- _REQUIRED WORK_
Please reproduce the full set of data below exactly.

- _EXTRACTED RECORDS_
-=-=-
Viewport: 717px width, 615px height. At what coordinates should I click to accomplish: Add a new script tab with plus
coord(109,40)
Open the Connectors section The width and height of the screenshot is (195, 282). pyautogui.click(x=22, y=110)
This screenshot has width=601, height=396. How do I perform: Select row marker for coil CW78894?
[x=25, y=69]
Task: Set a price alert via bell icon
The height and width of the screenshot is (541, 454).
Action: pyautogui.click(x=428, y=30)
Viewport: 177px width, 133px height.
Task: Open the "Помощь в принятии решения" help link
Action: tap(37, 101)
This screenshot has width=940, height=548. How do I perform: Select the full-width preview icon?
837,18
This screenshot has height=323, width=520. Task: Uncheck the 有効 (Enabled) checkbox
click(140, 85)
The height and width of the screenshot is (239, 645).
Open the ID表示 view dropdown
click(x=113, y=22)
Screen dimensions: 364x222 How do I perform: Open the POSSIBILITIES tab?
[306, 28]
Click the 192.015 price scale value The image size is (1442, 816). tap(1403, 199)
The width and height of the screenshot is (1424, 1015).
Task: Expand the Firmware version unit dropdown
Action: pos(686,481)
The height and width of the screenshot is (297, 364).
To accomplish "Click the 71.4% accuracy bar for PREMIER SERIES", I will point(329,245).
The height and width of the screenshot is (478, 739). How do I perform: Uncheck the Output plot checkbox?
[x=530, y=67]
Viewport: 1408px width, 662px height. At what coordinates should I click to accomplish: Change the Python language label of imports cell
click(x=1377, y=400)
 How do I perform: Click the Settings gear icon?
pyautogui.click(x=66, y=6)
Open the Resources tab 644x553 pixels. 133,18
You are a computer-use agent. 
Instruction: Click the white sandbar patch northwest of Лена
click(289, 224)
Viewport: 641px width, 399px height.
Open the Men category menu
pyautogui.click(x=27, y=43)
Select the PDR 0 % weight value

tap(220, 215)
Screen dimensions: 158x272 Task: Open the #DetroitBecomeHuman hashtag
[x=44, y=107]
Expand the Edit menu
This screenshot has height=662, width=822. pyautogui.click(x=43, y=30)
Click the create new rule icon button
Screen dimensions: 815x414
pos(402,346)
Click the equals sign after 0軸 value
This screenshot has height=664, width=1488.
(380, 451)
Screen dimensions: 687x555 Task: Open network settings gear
-=-=-
- _RESPONSE BELOW_
Viewport: 717px width, 615px height. At what coordinates should I click to accomplish: Add a new script tab with plus
coord(109,40)
Open the Connectors section The width and height of the screenshot is (195, 282). pyautogui.click(x=22, y=110)
This screenshot has width=601, height=396. How do I perform: Select row marker for coil CW78894?
[x=25, y=69]
Task: Set a price alert via bell icon
The height and width of the screenshot is (541, 454).
Action: pyautogui.click(x=428, y=30)
Viewport: 177px width, 133px height.
Task: Open the "Помощь в принятии решения" help link
Action: tap(37, 101)
This screenshot has width=940, height=548. How do I perform: Select the full-width preview icon?
837,18
This screenshot has height=323, width=520. Task: Uncheck the 有効 (Enabled) checkbox
click(140, 85)
The height and width of the screenshot is (239, 645).
Open the ID表示 view dropdown
click(x=113, y=22)
Screen dimensions: 364x222 How do I perform: Open the POSSIBILITIES tab?
[306, 28]
Click the 192.015 price scale value The image size is (1442, 816). tap(1403, 199)
The width and height of the screenshot is (1424, 1015).
Task: Expand the Firmware version unit dropdown
Action: pos(686,481)
The height and width of the screenshot is (297, 364).
To accomplish "Click the 71.4% accuracy bar for PREMIER SERIES", I will point(329,245).
The height and width of the screenshot is (478, 739). How do I perform: Uncheck the Output plot checkbox?
[x=530, y=67]
Viewport: 1408px width, 662px height. At what coordinates should I click to accomplish: Change the Python language label of imports cell
click(x=1377, y=400)
 How do I perform: Click the Settings gear icon?
pyautogui.click(x=66, y=6)
Open the Resources tab 644x553 pixels. 133,18
You are a computer-use agent. 
Instruction: Click the white sandbar patch northwest of Лена
click(289, 224)
Viewport: 641px width, 399px height.
Open the Men category menu
pyautogui.click(x=27, y=43)
Select the PDR 0 % weight value

tap(220, 215)
Screen dimensions: 158x272 Task: Open the #DetroitBecomeHuman hashtag
[x=44, y=107]
Expand the Edit menu
This screenshot has height=662, width=822. pyautogui.click(x=43, y=30)
Click the create new rule icon button
Screen dimensions: 815x414
pos(402,346)
Click the equals sign after 0軸 value
This screenshot has height=664, width=1488.
(380, 451)
Screen dimensions: 687x555 Task: Open network settings gear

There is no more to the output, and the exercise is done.